(Saved entries)
-=-=-

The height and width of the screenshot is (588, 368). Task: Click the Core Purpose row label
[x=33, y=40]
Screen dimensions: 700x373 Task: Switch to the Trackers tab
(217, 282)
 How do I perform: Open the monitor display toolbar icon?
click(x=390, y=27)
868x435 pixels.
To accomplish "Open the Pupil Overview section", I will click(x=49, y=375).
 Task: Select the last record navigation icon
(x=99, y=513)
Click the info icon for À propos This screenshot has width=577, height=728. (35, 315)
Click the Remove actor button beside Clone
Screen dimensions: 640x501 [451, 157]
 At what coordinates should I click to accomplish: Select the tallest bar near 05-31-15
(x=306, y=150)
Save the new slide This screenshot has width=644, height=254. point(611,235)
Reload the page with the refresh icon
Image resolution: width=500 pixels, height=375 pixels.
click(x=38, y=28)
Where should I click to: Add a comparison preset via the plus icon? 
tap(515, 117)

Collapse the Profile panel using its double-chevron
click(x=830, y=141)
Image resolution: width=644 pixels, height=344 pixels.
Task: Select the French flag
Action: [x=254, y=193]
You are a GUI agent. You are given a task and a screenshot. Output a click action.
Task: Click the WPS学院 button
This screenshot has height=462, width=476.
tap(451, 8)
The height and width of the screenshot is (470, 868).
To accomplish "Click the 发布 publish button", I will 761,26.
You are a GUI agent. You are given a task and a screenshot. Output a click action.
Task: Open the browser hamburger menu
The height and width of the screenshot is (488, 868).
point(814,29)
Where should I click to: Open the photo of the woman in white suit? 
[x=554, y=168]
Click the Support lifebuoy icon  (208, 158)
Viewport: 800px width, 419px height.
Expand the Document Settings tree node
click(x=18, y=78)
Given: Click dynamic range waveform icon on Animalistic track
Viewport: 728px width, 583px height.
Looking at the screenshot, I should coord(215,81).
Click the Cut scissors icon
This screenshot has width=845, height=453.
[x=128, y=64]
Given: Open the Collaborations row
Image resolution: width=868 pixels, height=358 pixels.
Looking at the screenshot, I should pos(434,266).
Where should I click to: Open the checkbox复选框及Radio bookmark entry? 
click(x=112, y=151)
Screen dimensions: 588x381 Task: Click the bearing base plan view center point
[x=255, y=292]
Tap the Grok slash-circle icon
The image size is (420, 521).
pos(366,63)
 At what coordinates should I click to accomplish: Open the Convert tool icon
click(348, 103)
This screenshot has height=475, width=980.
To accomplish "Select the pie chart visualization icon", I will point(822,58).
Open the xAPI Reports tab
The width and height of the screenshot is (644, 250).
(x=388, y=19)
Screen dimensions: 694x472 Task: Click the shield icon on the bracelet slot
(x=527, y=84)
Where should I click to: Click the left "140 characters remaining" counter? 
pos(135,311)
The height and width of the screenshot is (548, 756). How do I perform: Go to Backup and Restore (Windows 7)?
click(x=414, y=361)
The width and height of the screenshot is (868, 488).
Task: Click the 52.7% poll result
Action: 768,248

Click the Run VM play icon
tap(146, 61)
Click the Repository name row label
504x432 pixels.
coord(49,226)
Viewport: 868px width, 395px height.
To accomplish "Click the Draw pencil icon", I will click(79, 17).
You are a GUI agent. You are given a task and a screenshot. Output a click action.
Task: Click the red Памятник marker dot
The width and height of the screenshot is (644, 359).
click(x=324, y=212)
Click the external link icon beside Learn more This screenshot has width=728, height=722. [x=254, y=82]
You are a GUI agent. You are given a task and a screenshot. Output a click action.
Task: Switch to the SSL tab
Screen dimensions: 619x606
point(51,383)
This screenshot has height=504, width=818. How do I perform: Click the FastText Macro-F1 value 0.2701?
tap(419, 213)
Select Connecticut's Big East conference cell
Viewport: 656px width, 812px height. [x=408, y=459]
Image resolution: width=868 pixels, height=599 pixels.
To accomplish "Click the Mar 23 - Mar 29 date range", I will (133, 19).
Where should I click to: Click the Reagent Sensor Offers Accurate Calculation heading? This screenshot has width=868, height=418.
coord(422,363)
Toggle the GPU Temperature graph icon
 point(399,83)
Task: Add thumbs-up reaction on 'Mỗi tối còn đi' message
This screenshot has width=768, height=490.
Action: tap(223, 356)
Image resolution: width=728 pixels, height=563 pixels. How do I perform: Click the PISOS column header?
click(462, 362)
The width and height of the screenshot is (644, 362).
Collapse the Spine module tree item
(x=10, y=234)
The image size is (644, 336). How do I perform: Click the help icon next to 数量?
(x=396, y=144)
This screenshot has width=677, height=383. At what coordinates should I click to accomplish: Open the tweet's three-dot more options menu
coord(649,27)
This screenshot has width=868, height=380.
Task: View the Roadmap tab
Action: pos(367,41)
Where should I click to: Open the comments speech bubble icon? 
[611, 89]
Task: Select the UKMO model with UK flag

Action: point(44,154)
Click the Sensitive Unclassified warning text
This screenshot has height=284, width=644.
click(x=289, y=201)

-=-=-

### INSTRUCTIONS FOR THE TASK
Give back every entry exactly.

### ANSWER AREA
The height and width of the screenshot is (588, 368). Task: Click the Core Purpose row label
[x=33, y=40]
Screen dimensions: 700x373 Task: Switch to the Trackers tab
(217, 282)
 How do I perform: Open the monitor display toolbar icon?
click(x=390, y=27)
868x435 pixels.
To accomplish "Open the Pupil Overview section", I will click(x=49, y=375).
 Task: Select the last record navigation icon
(x=99, y=513)
Click the info icon for À propos This screenshot has width=577, height=728. (35, 315)
Click the Remove actor button beside Clone
Screen dimensions: 640x501 [451, 157]
 At what coordinates should I click to accomplish: Select the tallest bar near 05-31-15
(x=306, y=150)
Save the new slide This screenshot has width=644, height=254. point(611,235)
Reload the page with the refresh icon
Image resolution: width=500 pixels, height=375 pixels.
click(x=38, y=28)
Where should I click to: Add a comparison preset via the plus icon? 
tap(515, 117)

Collapse the Profile panel using its double-chevron
click(x=830, y=141)
Image resolution: width=644 pixels, height=344 pixels.
Task: Select the French flag
Action: [x=254, y=193]
You are a GUI agent. You are given a task and a screenshot. Output a click action.
Task: Click the WPS学院 button
This screenshot has height=462, width=476.
tap(451, 8)
The height and width of the screenshot is (470, 868).
To accomplish "Click the 发布 publish button", I will 761,26.
You are a GUI agent. You are given a task and a screenshot. Output a click action.
Task: Open the browser hamburger menu
The height and width of the screenshot is (488, 868).
point(814,29)
Where should I click to: Open the photo of the woman in white suit? 
[x=554, y=168]
Click the Support lifebuoy icon  (208, 158)
Viewport: 800px width, 419px height.
Expand the Document Settings tree node
click(x=18, y=78)
Given: Click dynamic range waveform icon on Animalistic track
Viewport: 728px width, 583px height.
Looking at the screenshot, I should coord(215,81).
Click the Cut scissors icon
This screenshot has width=845, height=453.
[x=128, y=64]
Given: Open the Collaborations row
Image resolution: width=868 pixels, height=358 pixels.
Looking at the screenshot, I should pos(434,266).
Where should I click to: Open the checkbox复选框及Radio bookmark entry? 
click(x=112, y=151)
Screen dimensions: 588x381 Task: Click the bearing base plan view center point
[x=255, y=292]
Tap the Grok slash-circle icon
The image size is (420, 521).
pos(366,63)
 At what coordinates should I click to accomplish: Open the Convert tool icon
click(348, 103)
This screenshot has height=475, width=980.
To accomplish "Select the pie chart visualization icon", I will point(822,58).
Open the xAPI Reports tab
The width and height of the screenshot is (644, 250).
(x=388, y=19)
Screen dimensions: 694x472 Task: Click the shield icon on the bracelet slot
(x=527, y=84)
Where should I click to: Click the left "140 characters remaining" counter? 
pos(135,311)
The height and width of the screenshot is (548, 756). How do I perform: Go to Backup and Restore (Windows 7)?
click(x=414, y=361)
The width and height of the screenshot is (868, 488).
Task: Click the 52.7% poll result
Action: 768,248

Click the Run VM play icon
tap(146, 61)
Click the Repository name row label
504x432 pixels.
coord(49,226)
Viewport: 868px width, 395px height.
To accomplish "Click the Draw pencil icon", I will click(79, 17).
You are a GUI agent. You are given a task and a screenshot. Output a click action.
Task: Click the red Памятник marker dot
The width and height of the screenshot is (644, 359).
click(x=324, y=212)
Click the external link icon beside Learn more This screenshot has width=728, height=722. [x=254, y=82]
You are a GUI agent. You are given a task and a screenshot. Output a click action.
Task: Switch to the SSL tab
Screen dimensions: 619x606
point(51,383)
This screenshot has height=504, width=818. How do I perform: Click the FastText Macro-F1 value 0.2701?
tap(419, 213)
Select Connecticut's Big East conference cell
Viewport: 656px width, 812px height. [x=408, y=459]
Image resolution: width=868 pixels, height=599 pixels.
To accomplish "Click the Mar 23 - Mar 29 date range", I will (133, 19).
Where should I click to: Click the Reagent Sensor Offers Accurate Calculation heading? This screenshot has width=868, height=418.
coord(422,363)
Toggle the GPU Temperature graph icon
 point(399,83)
Task: Add thumbs-up reaction on 'Mỗi tối còn đi' message
This screenshot has width=768, height=490.
Action: tap(223, 356)
Image resolution: width=728 pixels, height=563 pixels. How do I perform: Click the PISOS column header?
click(462, 362)
The width and height of the screenshot is (644, 362).
Collapse the Spine module tree item
(x=10, y=234)
The image size is (644, 336). How do I perform: Click the help icon next to 数量?
(x=396, y=144)
This screenshot has width=677, height=383. At what coordinates should I click to accomplish: Open the tweet's three-dot more options menu
coord(649,27)
This screenshot has width=868, height=380.
Task: View the Roadmap tab
Action: pos(367,41)
Where should I click to: Open the comments speech bubble icon? 
[611, 89]
Task: Select the UKMO model with UK flag

Action: point(44,154)
Click the Sensitive Unclassified warning text
This screenshot has height=284, width=644.
click(x=289, y=201)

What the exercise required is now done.